By Pedja Obradovic
Serbia’s minister of defence, Dragan Sutanovac, has dismissed that Serbian planes were part of military forces alleged to have bombed protesters in Libya.
Asked in parliament on Tuesday whether “Serbian airplanes are involved in the bombing of Tripoli, Sutanovac replied that the reports were “total stupidity, and there are no Serbian airplanes” in Libya, Belgrade’s B92 reported.
Speaking on BBC’s flagship 1pm news show on Tuesday, “World At One” African expert Francis Ghiles, from the Barcelona Centre for International Affairs, told BBC anchor Martha Kearney that the Libyan dictator had a history of using foreign mercenaries against his own people as he did not trust his own military.
Muammar Gaddafi had used both Algerian pilots and Serbs loaned by Slobodan Milosevic’s regime in the 1990s to bomb rebel positions, and may well have done the same this time round, Ghiles said.
People should not “forget that there many Serbs in Tripoli and that they are certainly very loyal to Gaddafi”, Ghiles said.
In Belgrade, no one from Serbia’s defence ministry was available for official comment on the claim.
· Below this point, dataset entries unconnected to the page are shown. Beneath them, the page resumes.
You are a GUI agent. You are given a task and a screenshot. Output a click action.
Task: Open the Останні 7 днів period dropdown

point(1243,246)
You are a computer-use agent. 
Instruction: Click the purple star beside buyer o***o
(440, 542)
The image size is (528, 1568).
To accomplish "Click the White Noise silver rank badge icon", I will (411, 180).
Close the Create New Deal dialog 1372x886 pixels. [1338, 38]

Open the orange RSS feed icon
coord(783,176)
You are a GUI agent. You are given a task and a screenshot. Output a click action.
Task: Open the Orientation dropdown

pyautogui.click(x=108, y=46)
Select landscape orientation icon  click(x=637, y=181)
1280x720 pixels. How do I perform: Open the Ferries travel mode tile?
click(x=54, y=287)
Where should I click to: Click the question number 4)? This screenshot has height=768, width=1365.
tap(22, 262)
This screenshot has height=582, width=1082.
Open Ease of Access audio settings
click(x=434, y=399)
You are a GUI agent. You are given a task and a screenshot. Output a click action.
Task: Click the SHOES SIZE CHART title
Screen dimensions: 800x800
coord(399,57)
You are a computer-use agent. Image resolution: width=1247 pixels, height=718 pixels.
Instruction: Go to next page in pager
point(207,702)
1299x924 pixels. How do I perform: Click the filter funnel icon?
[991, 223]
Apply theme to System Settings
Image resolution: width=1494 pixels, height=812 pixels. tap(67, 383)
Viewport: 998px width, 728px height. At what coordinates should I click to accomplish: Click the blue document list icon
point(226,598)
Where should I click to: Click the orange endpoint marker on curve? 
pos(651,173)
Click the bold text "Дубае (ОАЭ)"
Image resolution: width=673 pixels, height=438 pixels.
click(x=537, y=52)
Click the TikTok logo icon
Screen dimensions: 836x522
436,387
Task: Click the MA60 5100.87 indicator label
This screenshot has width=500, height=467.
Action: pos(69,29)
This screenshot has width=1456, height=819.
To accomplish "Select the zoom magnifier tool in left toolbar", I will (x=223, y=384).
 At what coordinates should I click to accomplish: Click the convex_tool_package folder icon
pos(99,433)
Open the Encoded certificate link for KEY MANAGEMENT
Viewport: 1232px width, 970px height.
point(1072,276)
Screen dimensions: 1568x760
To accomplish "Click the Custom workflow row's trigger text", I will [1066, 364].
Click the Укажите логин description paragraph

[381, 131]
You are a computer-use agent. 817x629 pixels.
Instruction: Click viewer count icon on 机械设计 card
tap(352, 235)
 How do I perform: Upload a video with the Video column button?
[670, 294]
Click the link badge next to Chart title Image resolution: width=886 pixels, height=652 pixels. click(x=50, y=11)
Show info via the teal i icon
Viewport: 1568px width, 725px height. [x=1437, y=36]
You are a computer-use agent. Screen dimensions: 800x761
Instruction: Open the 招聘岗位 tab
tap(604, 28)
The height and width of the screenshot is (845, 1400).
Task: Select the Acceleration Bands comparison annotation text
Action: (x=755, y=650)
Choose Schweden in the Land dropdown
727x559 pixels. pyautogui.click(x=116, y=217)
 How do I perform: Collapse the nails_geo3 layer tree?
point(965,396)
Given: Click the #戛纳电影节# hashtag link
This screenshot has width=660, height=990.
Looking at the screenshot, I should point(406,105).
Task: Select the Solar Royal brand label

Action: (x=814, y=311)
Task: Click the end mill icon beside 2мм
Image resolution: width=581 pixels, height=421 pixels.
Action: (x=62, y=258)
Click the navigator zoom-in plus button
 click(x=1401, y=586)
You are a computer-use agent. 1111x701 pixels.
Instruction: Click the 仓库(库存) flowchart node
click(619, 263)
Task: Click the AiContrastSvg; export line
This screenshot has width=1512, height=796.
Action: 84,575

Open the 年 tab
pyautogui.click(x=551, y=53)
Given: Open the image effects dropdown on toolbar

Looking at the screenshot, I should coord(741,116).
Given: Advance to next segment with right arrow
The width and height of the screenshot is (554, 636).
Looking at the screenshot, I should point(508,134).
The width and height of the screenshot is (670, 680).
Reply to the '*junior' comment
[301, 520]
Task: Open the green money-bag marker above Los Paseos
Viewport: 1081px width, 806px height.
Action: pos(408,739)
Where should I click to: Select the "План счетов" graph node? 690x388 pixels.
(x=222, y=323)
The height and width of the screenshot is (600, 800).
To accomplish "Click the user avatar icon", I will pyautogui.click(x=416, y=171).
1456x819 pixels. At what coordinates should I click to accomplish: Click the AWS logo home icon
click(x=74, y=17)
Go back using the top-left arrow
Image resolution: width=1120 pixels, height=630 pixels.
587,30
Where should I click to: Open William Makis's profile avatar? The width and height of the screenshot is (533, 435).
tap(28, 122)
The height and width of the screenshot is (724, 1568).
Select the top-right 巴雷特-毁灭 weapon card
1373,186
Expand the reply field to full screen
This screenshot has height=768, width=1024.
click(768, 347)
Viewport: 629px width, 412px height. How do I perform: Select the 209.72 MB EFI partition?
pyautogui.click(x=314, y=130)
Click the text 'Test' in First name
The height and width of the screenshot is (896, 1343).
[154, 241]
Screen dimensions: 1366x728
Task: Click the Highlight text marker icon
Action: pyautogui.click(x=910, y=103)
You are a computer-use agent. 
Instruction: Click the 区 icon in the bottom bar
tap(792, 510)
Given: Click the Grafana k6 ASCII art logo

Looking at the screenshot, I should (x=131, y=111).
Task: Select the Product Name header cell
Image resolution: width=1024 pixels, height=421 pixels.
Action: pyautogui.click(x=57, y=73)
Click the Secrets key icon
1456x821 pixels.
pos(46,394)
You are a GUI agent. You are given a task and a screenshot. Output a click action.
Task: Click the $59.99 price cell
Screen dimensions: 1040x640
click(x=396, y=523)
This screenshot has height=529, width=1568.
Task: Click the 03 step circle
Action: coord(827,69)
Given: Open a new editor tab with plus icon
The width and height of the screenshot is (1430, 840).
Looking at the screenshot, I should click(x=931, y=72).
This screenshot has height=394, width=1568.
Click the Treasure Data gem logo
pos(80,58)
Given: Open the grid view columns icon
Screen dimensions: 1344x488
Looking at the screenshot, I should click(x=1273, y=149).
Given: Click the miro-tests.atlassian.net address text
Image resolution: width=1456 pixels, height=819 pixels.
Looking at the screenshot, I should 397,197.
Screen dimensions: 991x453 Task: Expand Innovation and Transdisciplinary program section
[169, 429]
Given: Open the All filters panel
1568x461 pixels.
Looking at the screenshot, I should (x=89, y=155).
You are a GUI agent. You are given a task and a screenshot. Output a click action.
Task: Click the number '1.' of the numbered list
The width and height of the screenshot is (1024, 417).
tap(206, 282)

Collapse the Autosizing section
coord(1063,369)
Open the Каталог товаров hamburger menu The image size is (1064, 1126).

Military sources told Balkan Insight, that they have no knowledge of any Serbian military presence in Libya.
Military expert Aleksandar Radic said: “I know no one who went there and stayed there”.
Radic said it was well known that the Yugoslav Peoples Army, JNA, provided a training programme for the Libyan Air Force in the Seventies but this ended in the mid-1980s.